Responsibilities: Leadership & Management
- Cross-functional Collaboration: Partner closely with teams in medicinal chemistry, biology, and analytics to define synthesis plates and experiments, analyze results, and lead the iterative Design-Make-Test-Learn (DMTL) cycle,.
- Stakeholder Coordination: Orchestrate interactions across Molecure and external partners, including the consortium member, IChO PAN (Institute of Organic Chemistry Polish Academy of Sciences), spanning chemistry, biology, and Machine Learning (ML) disciplines.
- Platform Ownership: Evaluate and integrate external models and APIs, design human-in-the-loop tools for chemists, and own documentation and technology transfer processes.

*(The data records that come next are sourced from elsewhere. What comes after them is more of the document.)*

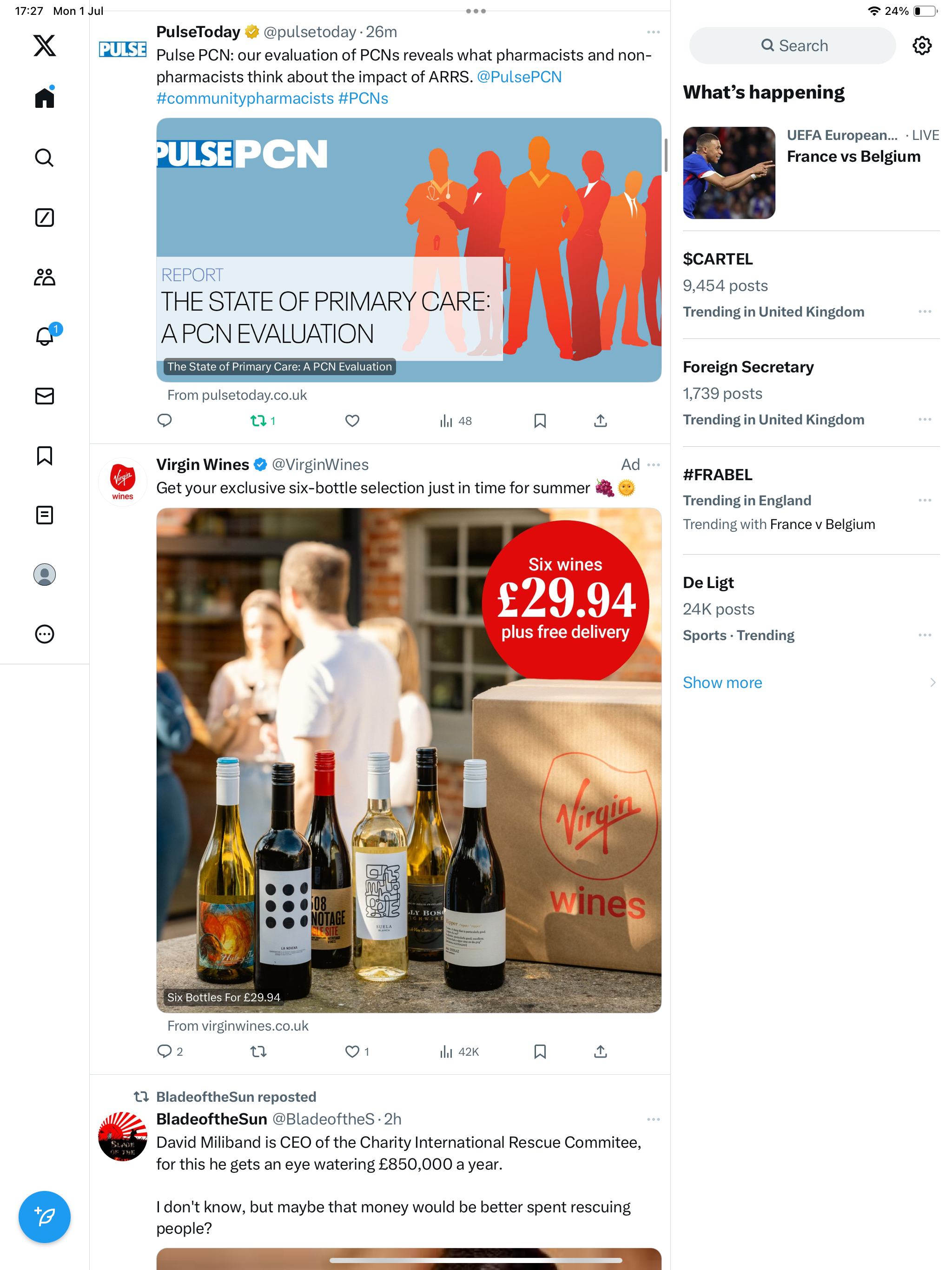Viewport: 952px width, 1270px height.
Task: Go to Home tab in sidebar
Action: point(44,97)
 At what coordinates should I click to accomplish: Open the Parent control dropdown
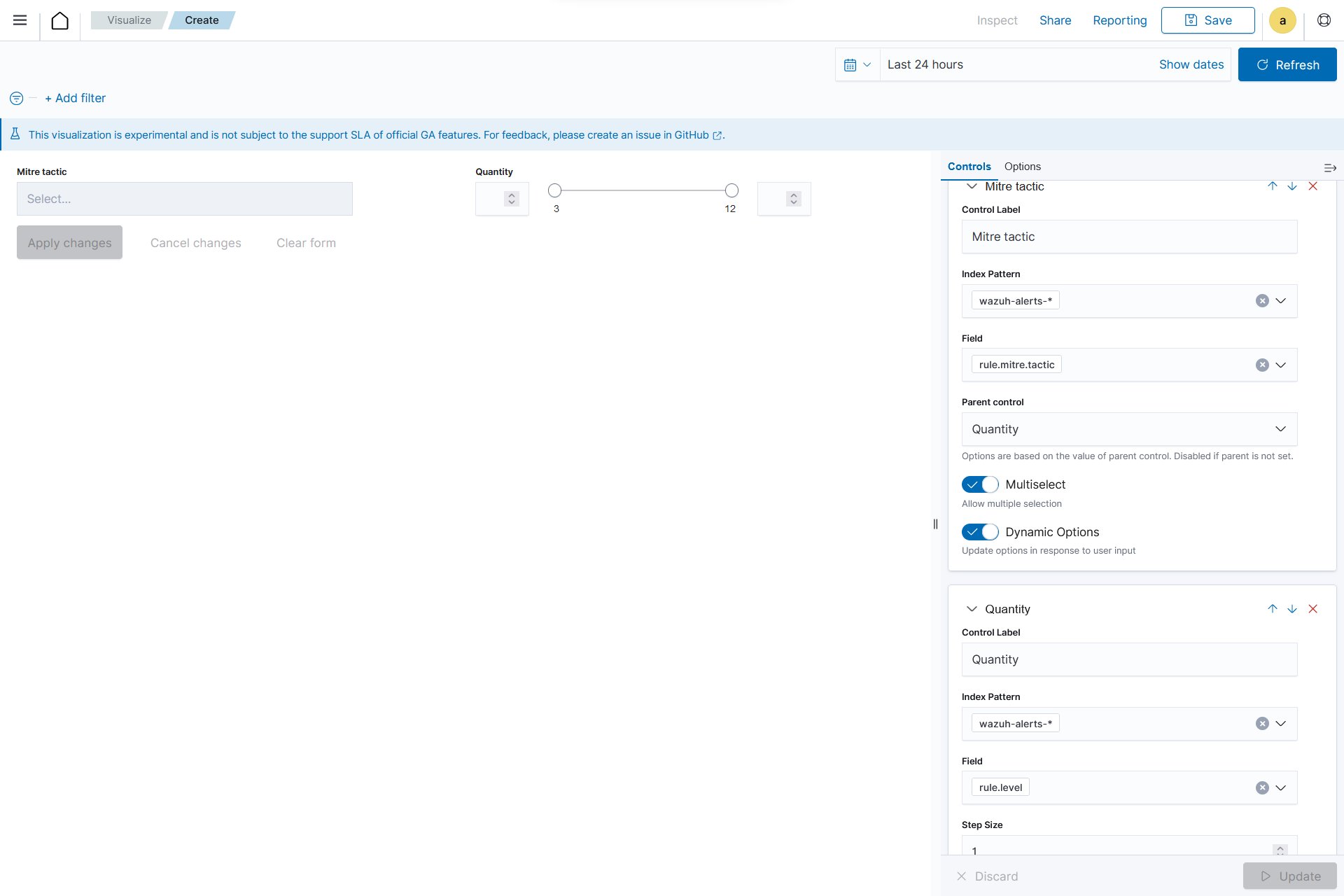1128,429
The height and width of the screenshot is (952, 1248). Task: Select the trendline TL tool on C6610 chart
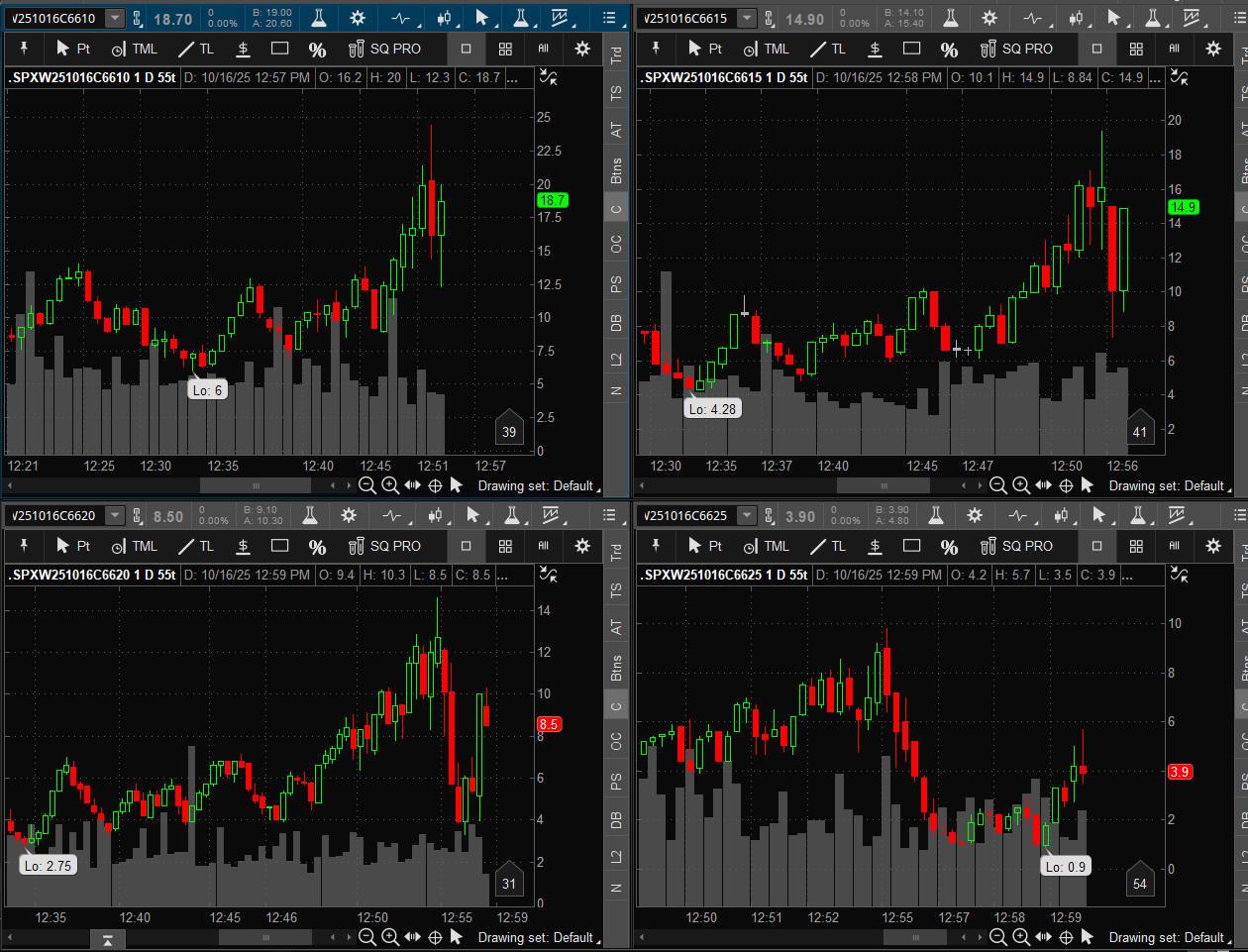195,49
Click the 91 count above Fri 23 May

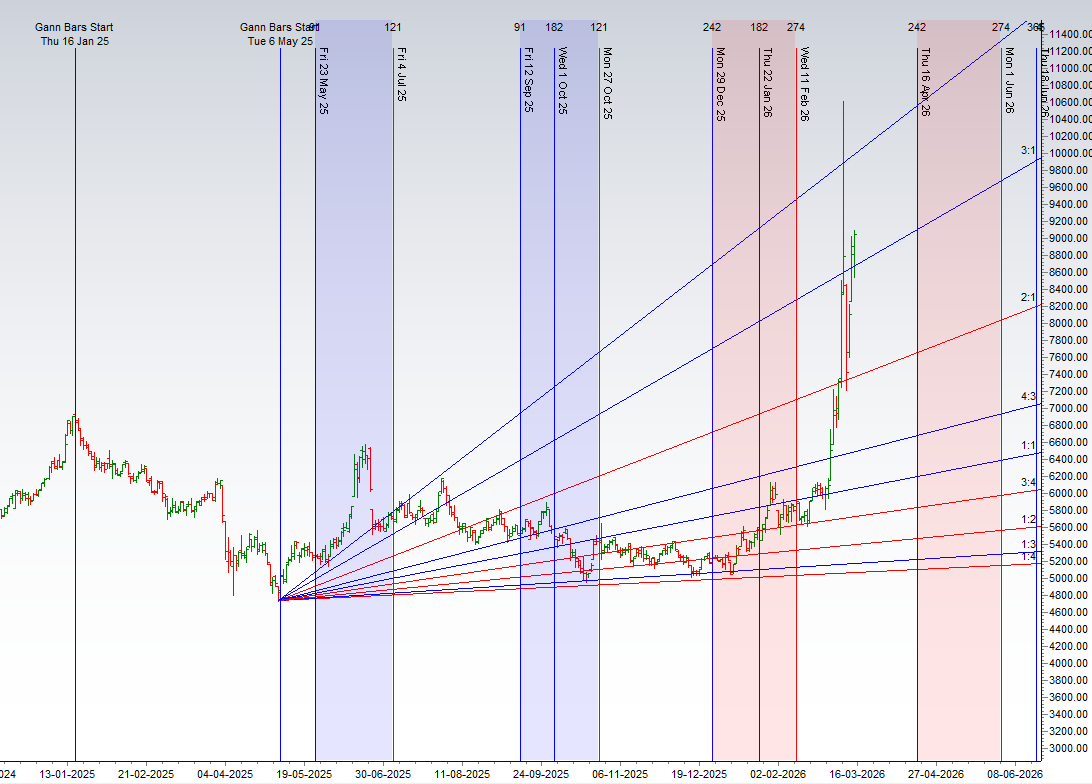313,27
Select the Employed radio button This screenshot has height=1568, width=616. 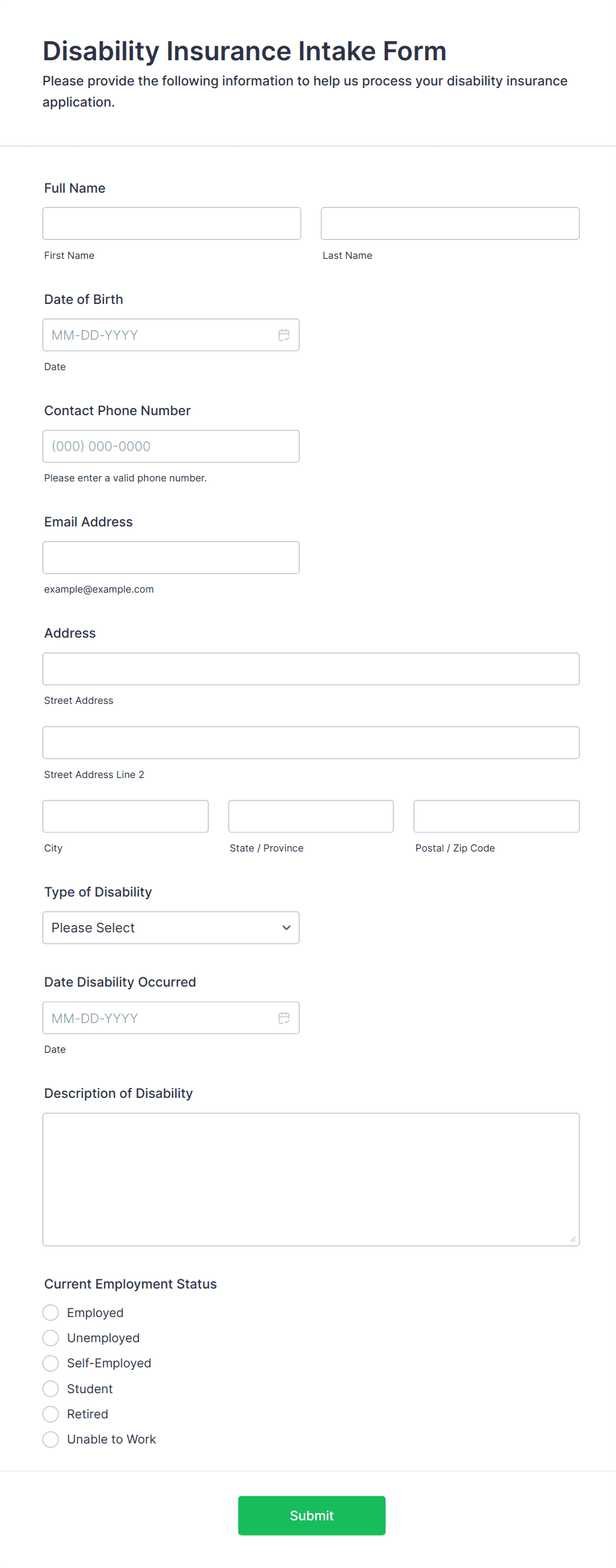[50, 1312]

- Scientific Leadership: Mentor a smaller Data Science (DS)/ML team, set rigorous engineering and scientific standards, lead code reviews, ensure experimental rigor, and contribute actively to intellectual property (IP) documentation, scientific publications, and regulatory-ready documentation.
Key Responsibilities: R&D
- Modeling: Design, train, and validate Deep Learning (DL)/ML models for de novo design (including diffusion, VAE, GAN, flow models, and genetic RL) and predictive tasks (affinity, selectivity, ADMET/PK/Tox, docking/ranking) for both protein and mRNA-binding targets,.
- Active Learning & RL: Develop and implement closed-loop systems that utilize biological readouts from the lab (activity and orthogonal assays) to dynamically update policy/reward models and prioritize the next batch of molecules for synthesis.
- Cheminformatics Stack: Maintain and develop RDKit pipelines, implement multi-objective scoring systems, and build robust filters against toxic structures (PAINS/reactive/SMARTS), synthetic accessibility issues, novelty metrics, and diversity measures.
- Structure/Sequence Modeling: Integrate conventional docking and scoring methods with ML surrogates; leverage advanced models, such as transformers and equivariant Graph Neural Networks (GNNs), for protein and RNA structure and sequence data; provide specialized support for RNA-targeted small-molecule modeling.
- Data & MLOps: Architect and maintain the data lake and feature store; ensure data governance and lineage (using tools like DVC/MLflow); oversee containerization (Docker/K8s) and Continuous Integration/Continuous Deployment (CI/CD) pipelines; and manage scalable training environments on cloud or High-Performance Computing (HPC) clusters to ensure reproducible science.